You can also stack state space models which is equivalent to $\hat G(s) = [\hat G_1; \hat G_2]$ by defining the state vector as $x=\begin{bmatrix}x_1^\top & x_2^\top\end{bmatrix}^\top\!\!\in\mathbb{R}^{n_1+n_2}$ with the following state space model
$$
A = \begin{bmatrix}A_1 & 0 \\ 0 & A_2\end{bmatrix}, \quad
B = \begin{bmatrix}B_1 \\ B_2\end{bmatrix}, \quad
C = \begin{bmatrix}C_1 & 0 \\ 0 & C_2\end{bmatrix}, \quad
D = \begin{bmatrix}D_1 \\ D_2\end{bmatrix}.
$$
If instead you want $\hat G(s) = [\hat G_1, \hat G_2]$ (so for SISO $\hat G_1$ and $\hat G_2$ you would have that $\hat G$ has two inputs and one output) you can use
$$
A = \begin{bmatrix}A_1 & 0 \\ 0 & A_2\end{bmatrix}, \quad
B = \begin{bmatrix}B_1 & 0 \\ 0 & B_2\end{bmatrix}, \quad
C = \begin{bmatrix}C_1 & C_2\end{bmatrix}, \quad
D = \begin{bmatrix}D_1 & D_2\end{bmatrix}.
$$
However this method of combining state space models might not yield minimal models, so they might either be uncontrollable or unobservable. This will for example be the case when $\hat G_1 = \hat G_2$.
Best Answer
To realize an improper transfer function, derivatives of the input would be needed. The answer above by Rodrigo de Azevedo helps make clear why. The problem is that it is not possible to realize perfect derivatives. A number of arguments are helpful in understanding why.

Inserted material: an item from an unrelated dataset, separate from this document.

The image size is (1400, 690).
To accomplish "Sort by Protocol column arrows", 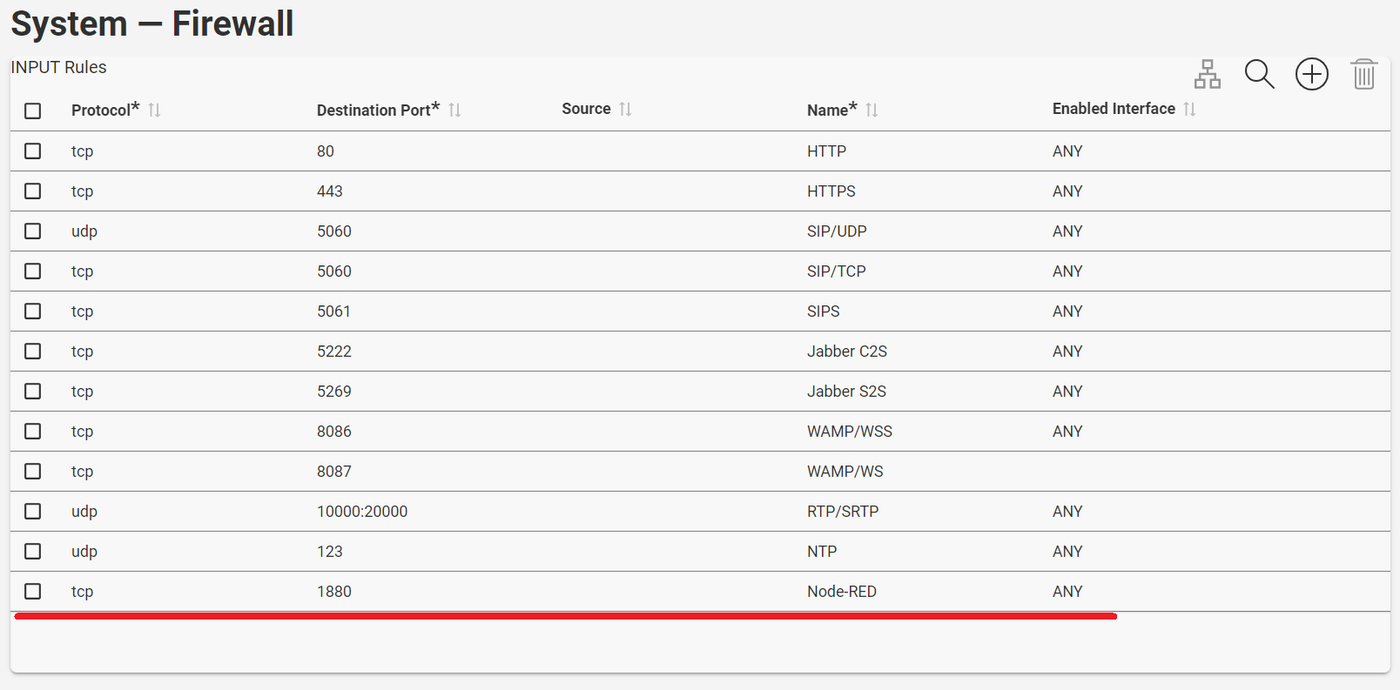I will 154,110.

The modulus of the frequency response of a differentiator increases with frequency. However it is not possible to construct an apparatus whose gain becomes arbitrary large at large frequencies. On the contrary, any device known will have a cutoff frequency after which its response falls.
Or, suppose you feed a discontinuous signal into a perfect differentiator. It will have to compute the derivative of the signal, before noticing that the derivative doesn't exist! So any "differentiator" will be at best an approximation.